[Data listing]
:::
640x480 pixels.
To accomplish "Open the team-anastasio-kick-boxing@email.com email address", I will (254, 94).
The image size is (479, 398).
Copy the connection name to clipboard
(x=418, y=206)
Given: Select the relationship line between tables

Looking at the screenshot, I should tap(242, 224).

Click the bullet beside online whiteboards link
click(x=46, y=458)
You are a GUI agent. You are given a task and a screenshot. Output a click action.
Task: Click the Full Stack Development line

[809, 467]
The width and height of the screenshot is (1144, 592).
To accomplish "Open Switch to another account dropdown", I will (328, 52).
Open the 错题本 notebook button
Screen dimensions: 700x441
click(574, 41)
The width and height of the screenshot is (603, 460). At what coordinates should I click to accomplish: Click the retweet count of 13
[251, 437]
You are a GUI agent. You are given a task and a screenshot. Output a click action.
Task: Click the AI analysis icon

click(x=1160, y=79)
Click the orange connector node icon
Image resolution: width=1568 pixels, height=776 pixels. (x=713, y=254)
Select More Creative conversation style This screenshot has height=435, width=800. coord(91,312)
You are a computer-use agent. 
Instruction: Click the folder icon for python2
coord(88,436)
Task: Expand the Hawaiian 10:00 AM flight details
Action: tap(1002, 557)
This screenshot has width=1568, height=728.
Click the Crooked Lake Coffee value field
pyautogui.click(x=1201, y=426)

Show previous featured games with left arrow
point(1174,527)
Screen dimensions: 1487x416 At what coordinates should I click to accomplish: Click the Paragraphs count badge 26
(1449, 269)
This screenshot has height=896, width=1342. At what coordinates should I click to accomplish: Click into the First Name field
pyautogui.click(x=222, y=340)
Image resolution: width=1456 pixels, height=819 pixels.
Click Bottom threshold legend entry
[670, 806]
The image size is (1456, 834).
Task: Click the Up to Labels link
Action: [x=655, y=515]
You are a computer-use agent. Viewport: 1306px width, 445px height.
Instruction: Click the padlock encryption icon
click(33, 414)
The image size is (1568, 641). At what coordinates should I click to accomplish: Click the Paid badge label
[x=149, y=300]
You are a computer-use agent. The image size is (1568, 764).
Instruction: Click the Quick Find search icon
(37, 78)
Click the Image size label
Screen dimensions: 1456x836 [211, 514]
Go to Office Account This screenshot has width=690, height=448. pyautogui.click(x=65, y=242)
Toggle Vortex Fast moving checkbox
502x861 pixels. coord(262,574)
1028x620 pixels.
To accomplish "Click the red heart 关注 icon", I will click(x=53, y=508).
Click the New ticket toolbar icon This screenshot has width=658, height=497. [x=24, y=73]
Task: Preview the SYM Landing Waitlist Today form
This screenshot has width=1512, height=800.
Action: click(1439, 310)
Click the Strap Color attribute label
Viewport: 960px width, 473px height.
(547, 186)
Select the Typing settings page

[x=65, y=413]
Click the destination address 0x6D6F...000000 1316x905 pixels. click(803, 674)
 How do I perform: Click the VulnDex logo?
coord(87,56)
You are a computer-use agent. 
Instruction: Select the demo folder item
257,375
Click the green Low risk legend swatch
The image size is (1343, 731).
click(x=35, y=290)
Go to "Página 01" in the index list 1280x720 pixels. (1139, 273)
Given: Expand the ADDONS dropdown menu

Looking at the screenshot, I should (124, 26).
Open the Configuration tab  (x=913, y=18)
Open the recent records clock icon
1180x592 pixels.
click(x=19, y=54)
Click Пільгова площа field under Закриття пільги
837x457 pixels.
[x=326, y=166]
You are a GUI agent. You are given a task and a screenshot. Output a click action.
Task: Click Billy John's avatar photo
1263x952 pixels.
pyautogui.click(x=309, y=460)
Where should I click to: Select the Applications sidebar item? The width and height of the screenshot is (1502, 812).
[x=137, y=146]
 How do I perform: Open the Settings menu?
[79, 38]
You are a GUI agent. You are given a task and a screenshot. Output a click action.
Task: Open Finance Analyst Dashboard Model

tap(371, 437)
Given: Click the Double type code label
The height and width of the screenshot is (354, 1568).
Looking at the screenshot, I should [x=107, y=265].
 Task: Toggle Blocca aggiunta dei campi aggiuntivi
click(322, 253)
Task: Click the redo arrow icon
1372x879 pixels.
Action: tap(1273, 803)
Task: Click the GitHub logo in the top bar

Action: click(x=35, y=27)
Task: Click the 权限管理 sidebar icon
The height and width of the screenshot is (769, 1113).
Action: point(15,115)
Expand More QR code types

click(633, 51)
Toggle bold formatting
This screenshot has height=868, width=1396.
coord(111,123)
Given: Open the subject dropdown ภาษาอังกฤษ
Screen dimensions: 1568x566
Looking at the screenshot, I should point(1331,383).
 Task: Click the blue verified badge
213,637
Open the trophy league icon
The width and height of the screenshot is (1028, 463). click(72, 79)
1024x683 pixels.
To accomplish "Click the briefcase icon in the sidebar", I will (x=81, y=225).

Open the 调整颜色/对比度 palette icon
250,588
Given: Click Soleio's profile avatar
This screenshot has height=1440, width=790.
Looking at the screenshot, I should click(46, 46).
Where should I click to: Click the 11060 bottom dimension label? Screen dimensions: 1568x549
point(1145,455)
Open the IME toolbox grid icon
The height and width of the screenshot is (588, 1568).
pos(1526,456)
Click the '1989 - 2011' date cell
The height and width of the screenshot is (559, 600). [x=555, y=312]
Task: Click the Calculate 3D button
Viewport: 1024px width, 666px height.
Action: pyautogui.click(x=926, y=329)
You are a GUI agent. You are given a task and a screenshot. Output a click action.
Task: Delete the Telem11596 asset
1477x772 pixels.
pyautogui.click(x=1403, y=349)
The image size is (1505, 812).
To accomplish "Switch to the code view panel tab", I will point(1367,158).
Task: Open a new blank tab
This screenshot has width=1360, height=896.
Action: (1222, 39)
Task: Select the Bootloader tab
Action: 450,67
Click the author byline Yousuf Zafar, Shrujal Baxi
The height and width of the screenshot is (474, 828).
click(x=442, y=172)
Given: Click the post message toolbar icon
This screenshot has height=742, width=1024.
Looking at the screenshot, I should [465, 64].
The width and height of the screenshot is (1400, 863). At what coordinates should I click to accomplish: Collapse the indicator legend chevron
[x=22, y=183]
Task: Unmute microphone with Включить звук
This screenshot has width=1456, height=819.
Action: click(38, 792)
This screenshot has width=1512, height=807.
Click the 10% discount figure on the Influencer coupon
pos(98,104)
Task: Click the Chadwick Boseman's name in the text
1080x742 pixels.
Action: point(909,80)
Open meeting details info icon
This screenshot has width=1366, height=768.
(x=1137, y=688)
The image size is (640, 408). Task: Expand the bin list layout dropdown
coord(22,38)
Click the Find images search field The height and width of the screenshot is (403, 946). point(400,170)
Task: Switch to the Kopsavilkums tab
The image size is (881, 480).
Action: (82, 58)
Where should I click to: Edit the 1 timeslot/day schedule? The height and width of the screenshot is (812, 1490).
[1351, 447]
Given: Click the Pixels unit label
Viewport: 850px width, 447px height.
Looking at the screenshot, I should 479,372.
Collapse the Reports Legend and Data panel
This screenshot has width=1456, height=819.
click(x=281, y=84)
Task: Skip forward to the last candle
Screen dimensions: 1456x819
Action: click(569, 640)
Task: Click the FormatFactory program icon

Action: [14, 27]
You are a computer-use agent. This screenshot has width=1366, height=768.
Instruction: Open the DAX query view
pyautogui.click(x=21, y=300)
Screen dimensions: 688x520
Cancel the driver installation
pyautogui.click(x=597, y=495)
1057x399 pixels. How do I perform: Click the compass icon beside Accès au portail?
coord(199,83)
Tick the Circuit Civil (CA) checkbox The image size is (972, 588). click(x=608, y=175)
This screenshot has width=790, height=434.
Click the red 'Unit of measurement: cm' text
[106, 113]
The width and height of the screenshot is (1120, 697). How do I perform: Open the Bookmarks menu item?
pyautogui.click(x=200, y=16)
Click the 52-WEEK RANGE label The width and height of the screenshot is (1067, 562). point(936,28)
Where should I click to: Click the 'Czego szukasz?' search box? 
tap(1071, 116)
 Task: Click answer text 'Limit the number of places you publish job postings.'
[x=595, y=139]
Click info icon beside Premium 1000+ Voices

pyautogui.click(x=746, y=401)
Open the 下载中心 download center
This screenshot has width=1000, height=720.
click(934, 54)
:::
#### [Written task]
Rewrite the part of the records that opens with the line containing "This screenshot has width=1512, height=807." and closes with the line containing "[1351, 447]", including both of those lines, and add 12 to every coordinate in the answers. Reproduce every other line in that part as it stands.

#### [Correct answer]
This screenshot has width=1512, height=807.
Click the 10% discount figure on the Influencer coupon
pos(110,116)
Task: Click the Chadwick Boseman's name in the text
1080x742 pixels.
Action: point(921,92)
Open meeting details info icon
This screenshot has width=1366, height=768.
(x=1149, y=700)
The image size is (640, 408). Task: Expand the bin list layout dropdown
coord(34,50)
Click the Find images search field The height and width of the screenshot is (403, 946). point(412,182)
Task: Switch to the Kopsavilkums tab
The image size is (881, 480).
Action: (94, 70)
Where should I click to: Edit the 1 timeslot/day schedule? The height and width of the screenshot is (812, 1490).
[1363, 459]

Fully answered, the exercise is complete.